January 4, 2011 - NY Times - Opinion
Pomp, and Little Circumstance - A theatrical production of unusual pomposity will open on Wednesday when Republicans assume control of the House for the 112th Congress. A rule will be passed requiring that every bill cite its basis in the Constitution. A bill will be introduced to repeal the health care law. On Thursday, the Constitution will be read aloud in the House chamber. And in one particularly self-important flourish, the new speaker, John Boehner, arranged to have his office staff “sworn in” on Tuesday by the chief justice of the United States.

Those who had hoped to see a glimpse of the much-advertised Republican plan to revive the economy and put Americans back to work will have to wait at least until party leaders finish their Beltway insider ritual of self-glorification. Then, they may find time for governing.

The empty gestures are officially intended to set a new tone in Washington, to demonstrate — presumably to the Republicans’ Tea Party supporters — that things are about to be done very differently. But it is far from clear what message is being sent by, for instance, reading aloud the nation’s foundational document. Is this group of Republicans really trying to suggest that they care more deeply about the Constitution than anyone else and will follow it more closely?

In any case, it is a presumptuous and self-righteous act, suggesting that they alone understand the true meaning of a text that the founders wisely left open to generations of reinterpretation. Certainly the Republican leadership is not trying to suggest that African-Americans still be counted as three-fifths of a person.

There is a similar air of vacuous fundamentalism in requiring that every bill cite the Constitutional power given to Congress to enact it. The new House leadership says this is necessary because the health care law and other measures that Republicans do not like have veered from the Constitution. But it is the judiciary that ultimately decides when a law is unconstitutional, not the transitory occupant of the speaker’s chair.

All of this, though, is simply eyewash — the equivalent of a flag-draped background to a speech — compared with the actual legislation the Republicans plan to pass. And though much of that has no possibility of being enacted, it does suggest the depth of the struggle to come. The bill tauntingly titled the “Repealing the Job-Killing Health Care Law Act” has nothing to do with increasing employment and will never reach the Senate floor, but shows that the leadership is willing to threaten the hard-fought access to health care for millions of the uninsured, just to make a political point.

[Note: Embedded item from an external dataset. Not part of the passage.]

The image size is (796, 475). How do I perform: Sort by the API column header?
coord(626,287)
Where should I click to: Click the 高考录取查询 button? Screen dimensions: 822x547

On budgetary issues, the House Republicans’ new rules bypass the chamber and even their own Budget Committee to give all power to set spending levels to the committee’s new chairman, Paul Ryan of Wisconsin. It is hard to imagine how long such an aggrandizement of power will last in a contentious body like the House. The plans by Mr. Ryan and his colleagues to simply cut all spending back to 2008 levels also have no chance of being enacted.

The one good thing about these meaningless rules and bills is that they finally seem to be prodding House Democrats into standing up for their own programs as they enter the minority. Democrats have begun to remind Americans of what is at stake in repealing health care: popular provisions like the elimination of lifetime coverage limits, insurance under parents’ policies up to age 26, and coverage for pre-existing conditions.

The Republicans’ antics are a ghastly waste of time at a moment when the nation is expecting real leadership from Congress, and suggest that the new House leadership is still unable to make tough choices. Voters, no less than drama critics, prefer substance to overblown theatrics.